Software erkennt seltene Krankheiten

In der alltäglichen Praxis haben Ärzte und Ärztinnen kaum Kontakt mit seltenen Krankheiten. Betroffene Menschen müssen oft lange suchen, bis sie die richtige Diagnose bekommen. Eine neue Software soll diesen Weg abkürzen.

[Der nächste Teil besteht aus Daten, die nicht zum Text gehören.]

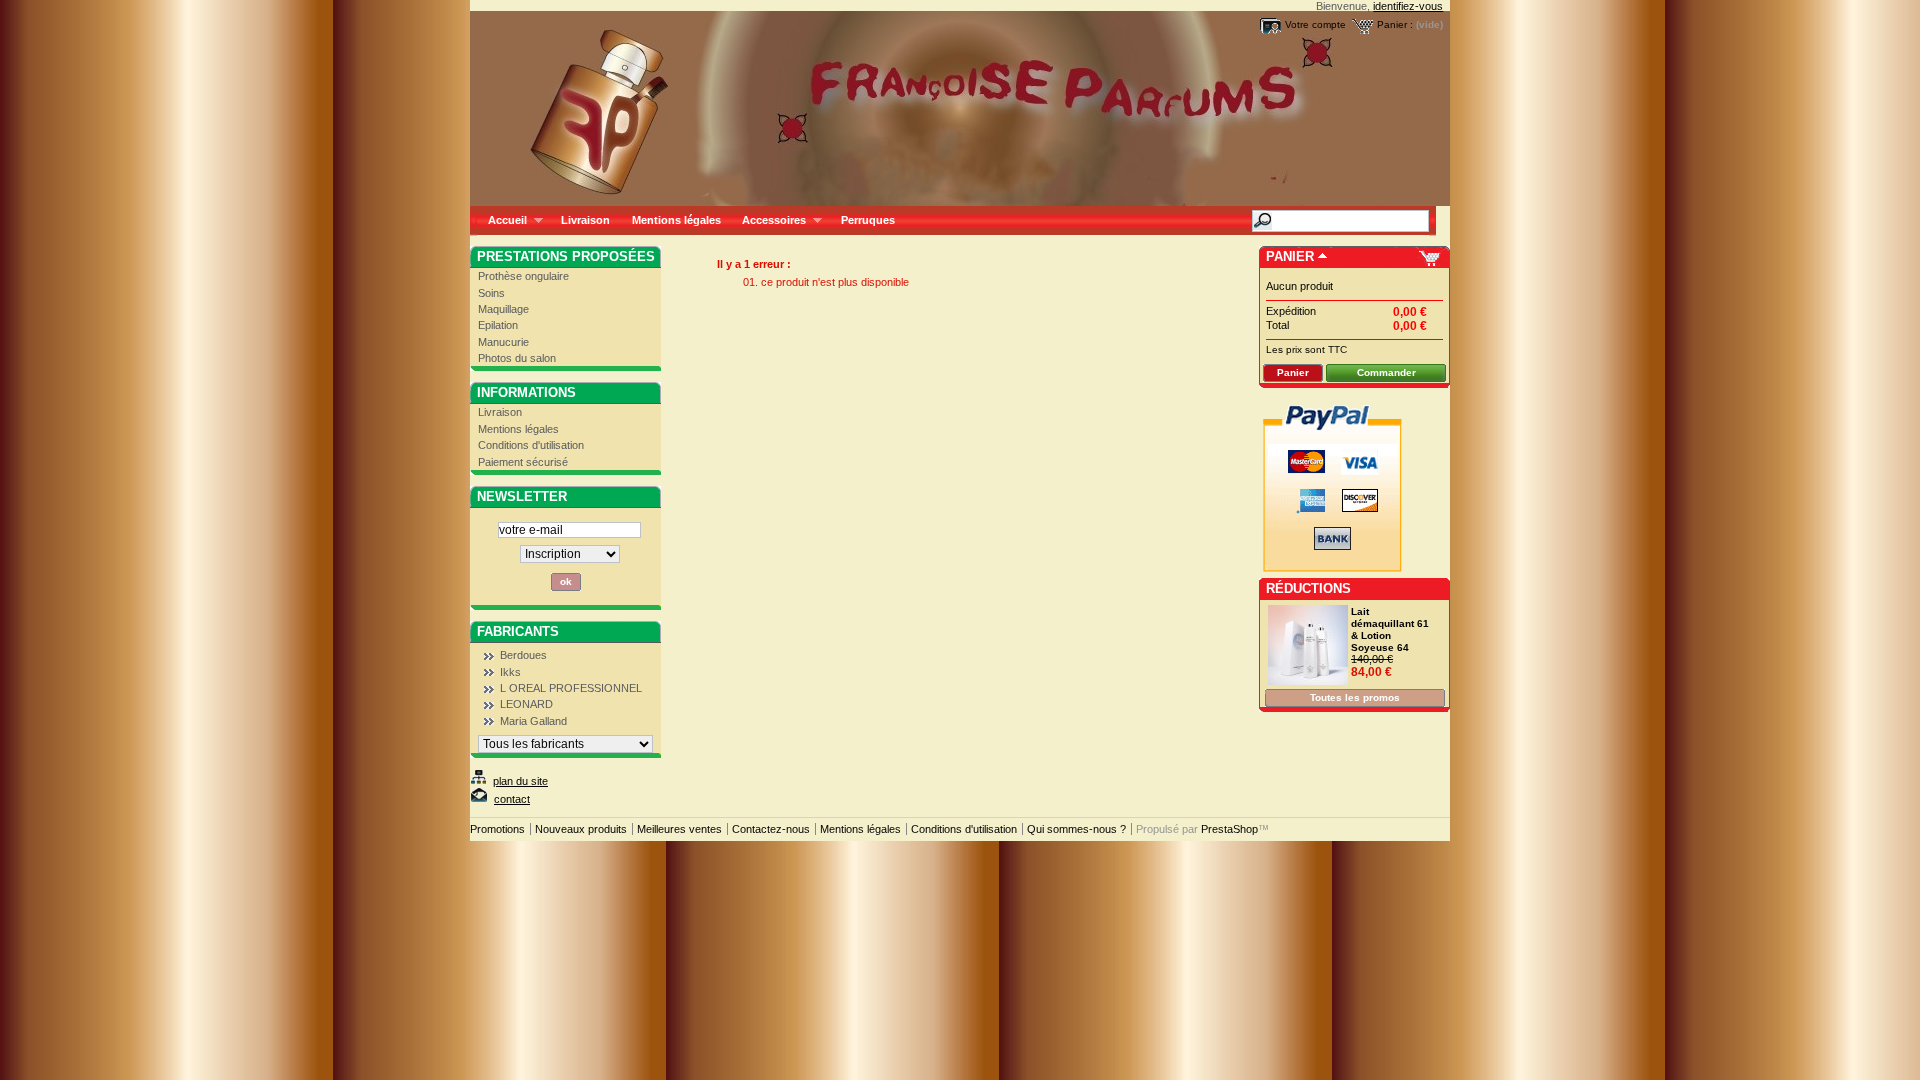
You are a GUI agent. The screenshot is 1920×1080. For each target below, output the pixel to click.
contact (512, 799)
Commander (1386, 372)
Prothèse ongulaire (523, 276)
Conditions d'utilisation (531, 445)
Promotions (497, 829)
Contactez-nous (771, 829)
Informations (526, 392)
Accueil (502, 220)
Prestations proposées (566, 256)
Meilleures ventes (679, 829)
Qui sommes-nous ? (1076, 829)
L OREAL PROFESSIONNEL (571, 688)
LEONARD (526, 704)
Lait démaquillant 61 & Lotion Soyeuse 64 (1390, 629)
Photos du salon (517, 358)
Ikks (510, 672)
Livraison (585, 220)
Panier (1290, 256)
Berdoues (523, 655)
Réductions (1308, 588)
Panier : (1395, 24)
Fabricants (518, 631)
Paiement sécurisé (523, 462)
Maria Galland (533, 721)
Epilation (498, 325)
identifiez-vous (1408, 6)
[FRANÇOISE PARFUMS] (602, 103)
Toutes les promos (1355, 697)
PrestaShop (1229, 829)
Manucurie (503, 342)
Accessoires (768, 220)
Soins (491, 293)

Betrifft eine Krankheit nur einen von 2.000 Menschen, spricht man von einer seltenen Erkrankung. Das Mabry-Syndrom etwa ist so eine sehr seltene, angeborene Erkrankung. 30 Gene sind bei Menschen mit Mabry-Syndrom verändert, und das zeigt sich auch im Gesicht, wie der Bioinformatiker Peter Krawitz vom Universitätsklinikum Bonn schildert: „Die Pupillen stehen ein bisschen weiter auseinander, außerdem haben die Menschen eine tief liegende Nasenwurzel und volle Lippen.“

Wegweiser für weitere Untersuchungen

Keine dieser Auffälligkeiten ist für sich genommen ein eindeutiger Hinweis auf das Mabry-Syndrom. Erst aus dem Gesamtbild ergibt sich ein Hinweis für die Diagnose, dazu muss die Information vernetzt und interpretiert werden - und hier kann künstliche Intelligenz unterstützen: „Diese Software ist ein neuronales Netz, das auf Muster trainiert wird. Den Wiedererkennungswert kann man messen.“

Das Gesicht eines Kindes in der ersten Phase der automatisierten Verarbeitung

DeepGestalt

Die Software bricht Porträtaufnahmen von Kindern auf kleinste Bausteine herunter, aus der Vernetzung der Besonderheiten macht sie diagnostische Vorschläge.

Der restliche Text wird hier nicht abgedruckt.